* TASK DIRECTIONS *
Rewrite the lines between the one containing "Task: View Active Requests in top bar" and the one containing "days left to", inclusive, with "Viewport" changed to "Window" and everything else left as it is.

* DATA TO USE *
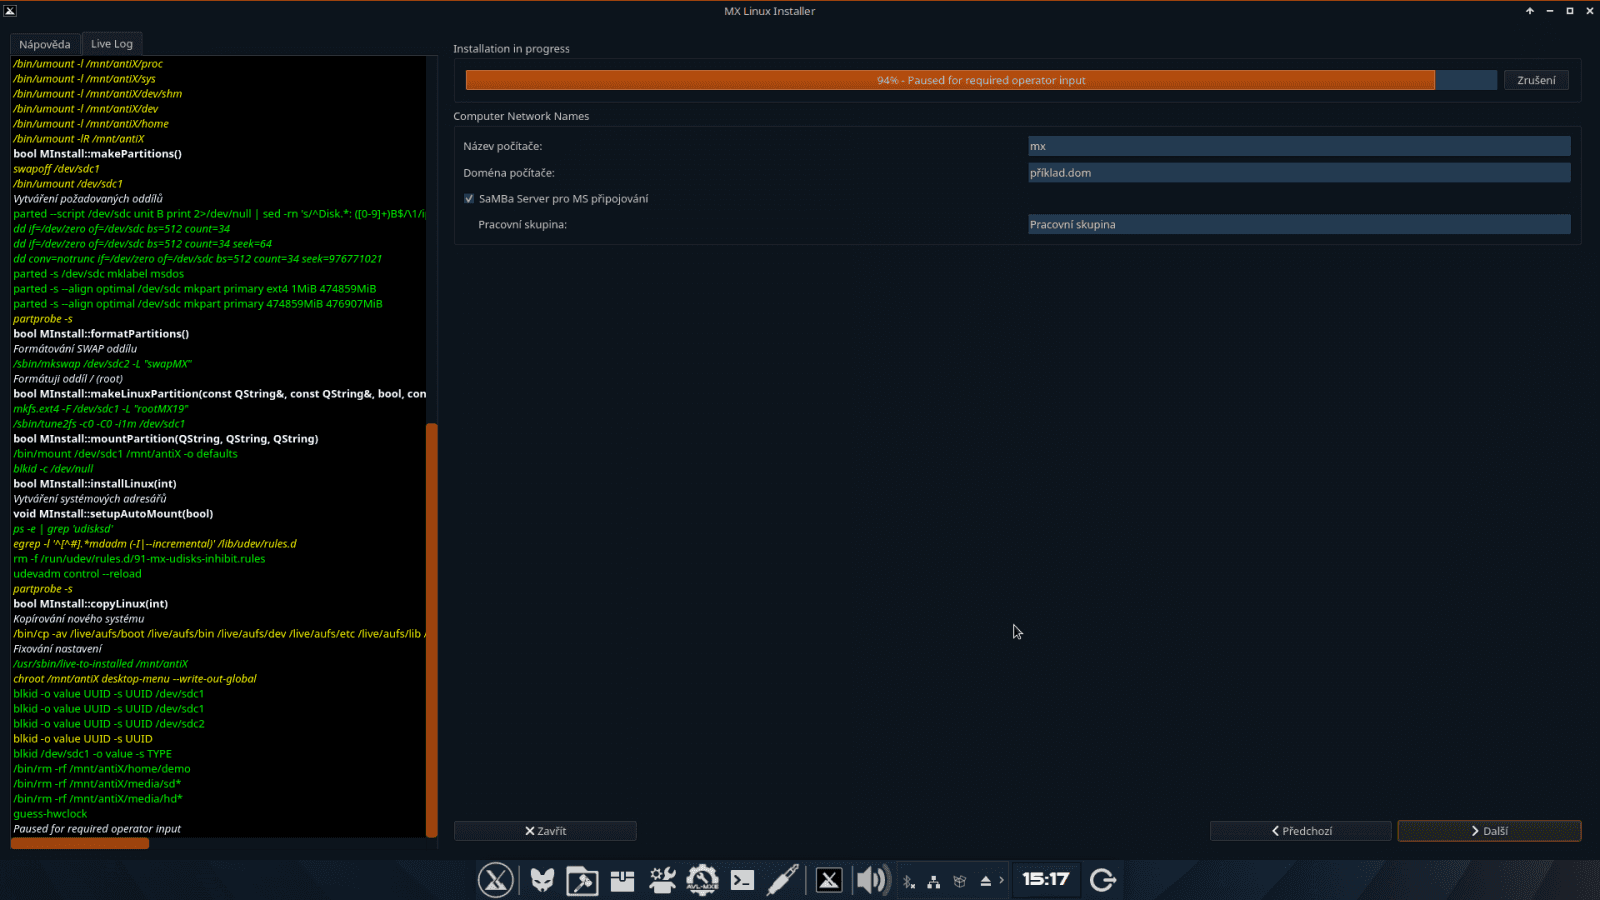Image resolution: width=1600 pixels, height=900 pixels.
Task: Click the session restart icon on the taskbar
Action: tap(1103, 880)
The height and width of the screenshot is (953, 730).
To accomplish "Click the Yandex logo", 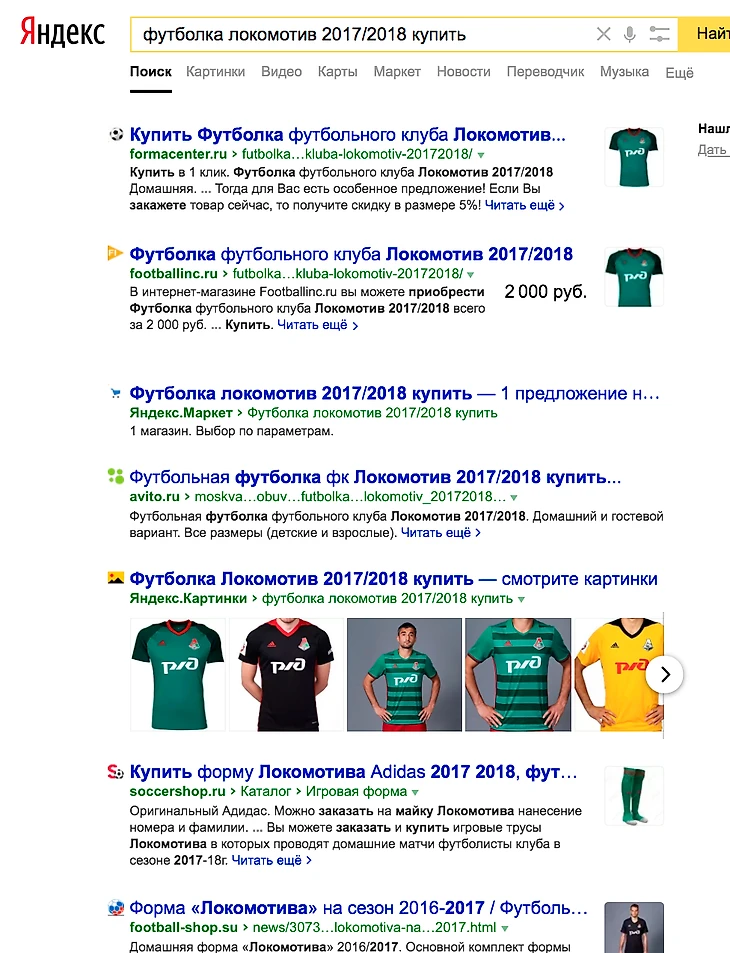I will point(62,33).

...

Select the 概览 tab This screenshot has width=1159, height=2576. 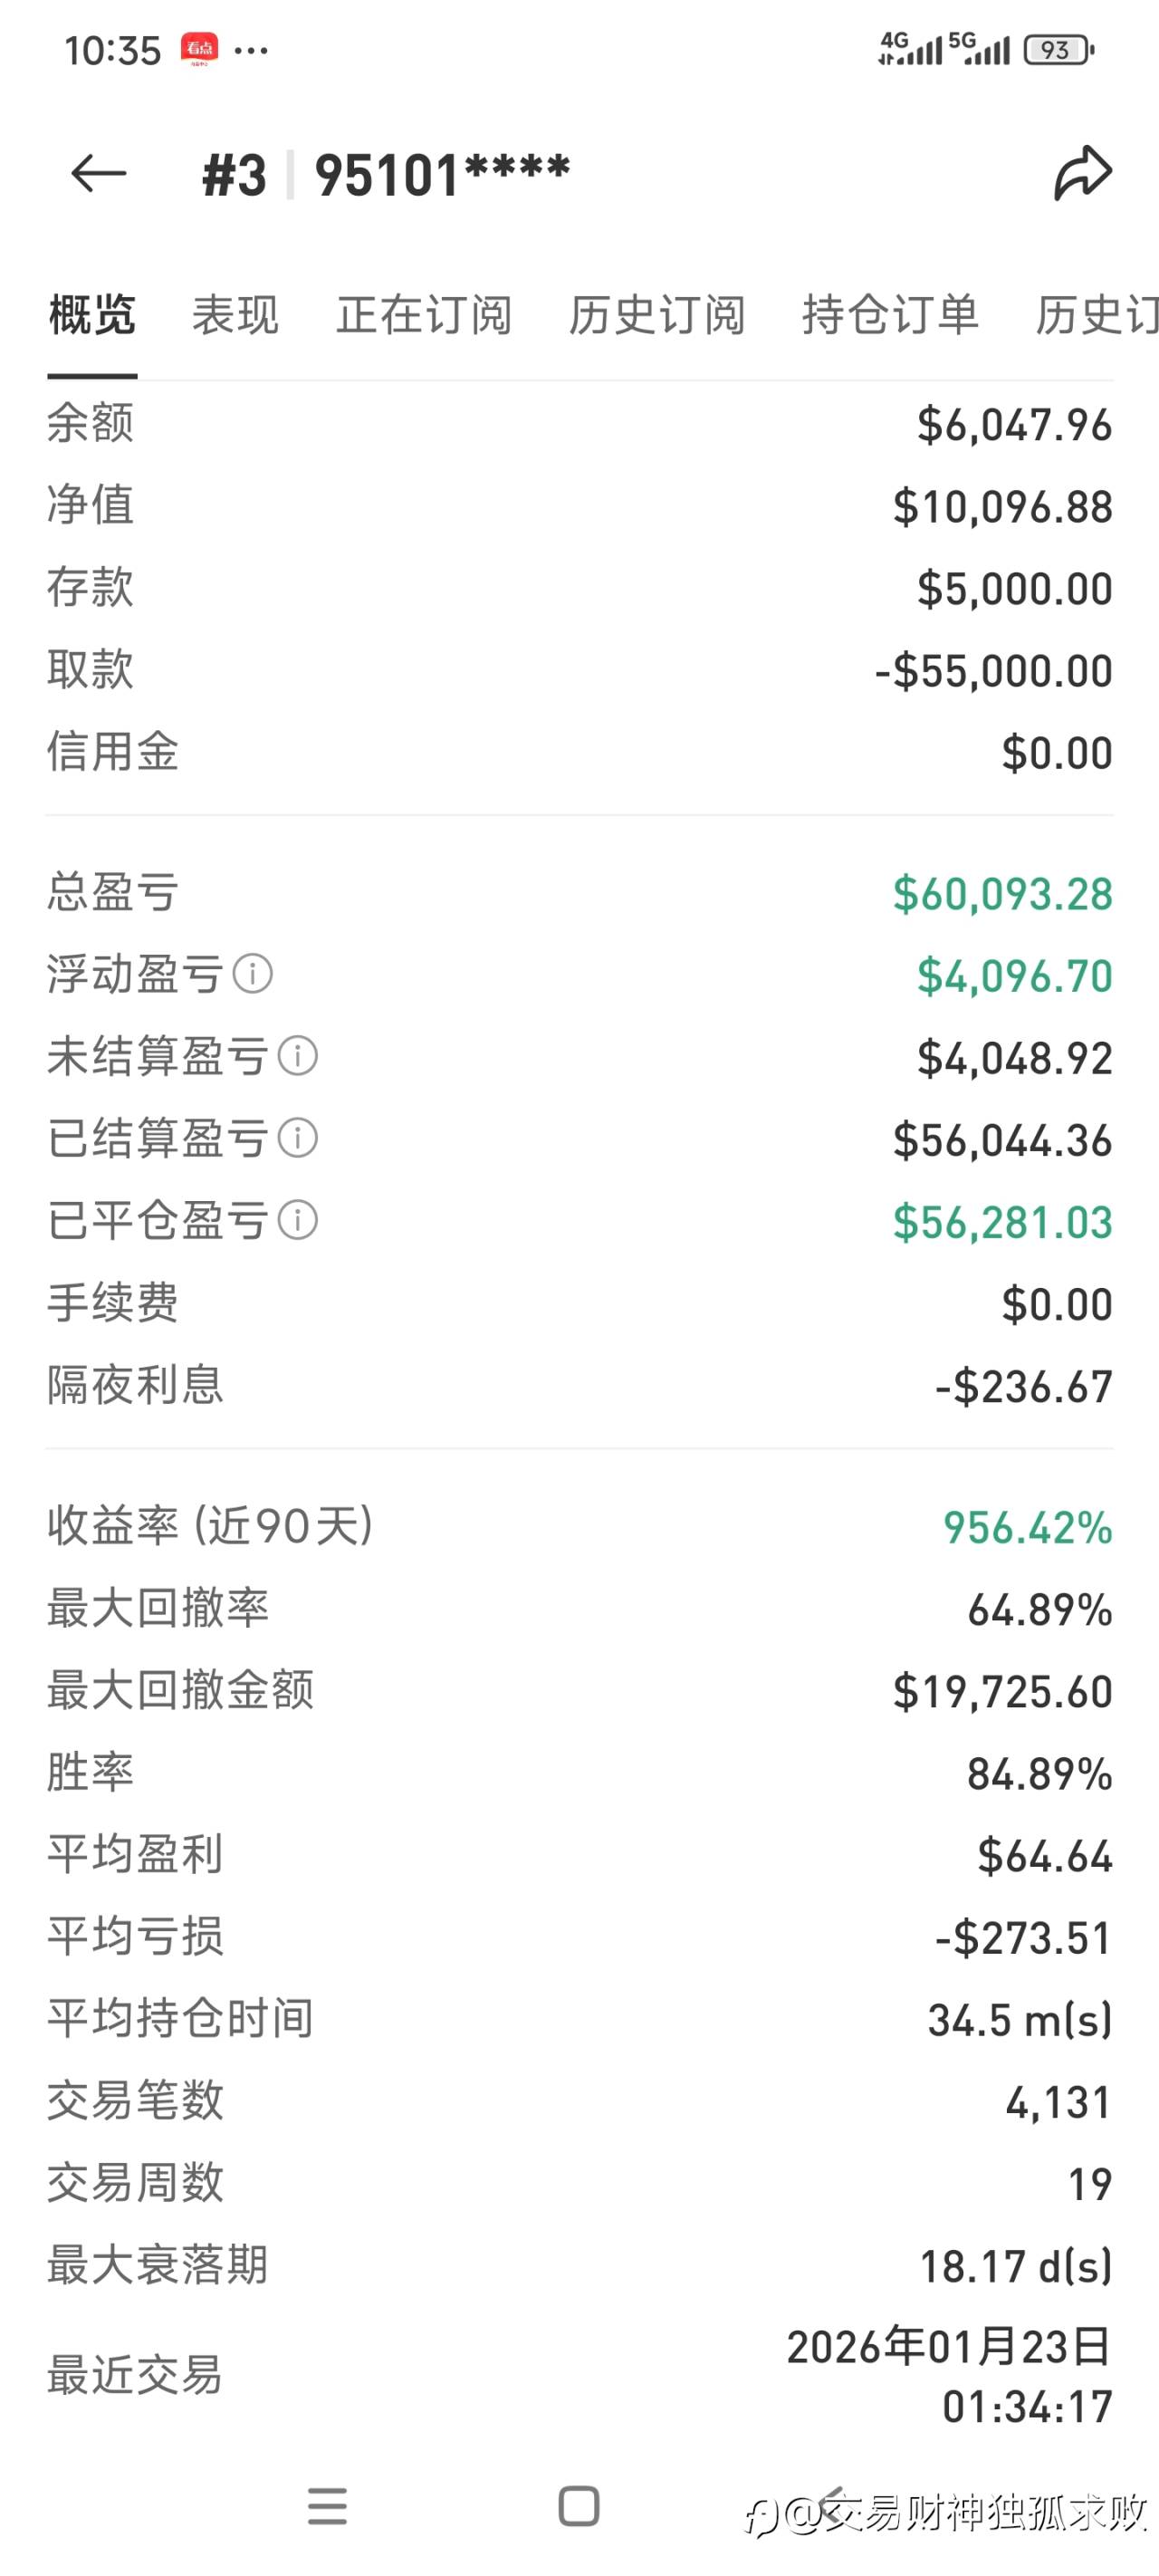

==

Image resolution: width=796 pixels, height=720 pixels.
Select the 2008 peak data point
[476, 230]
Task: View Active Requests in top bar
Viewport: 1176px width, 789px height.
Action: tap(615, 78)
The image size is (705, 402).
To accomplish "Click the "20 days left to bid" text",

* SOLUTION TO THIS PROBLEM *
Task: View Active Requests in top bar
Window: 1176px width, 789px height.
Action: tap(615, 78)
The image size is (705, 402).
To accomplish "Click the "20 days left to bid" text",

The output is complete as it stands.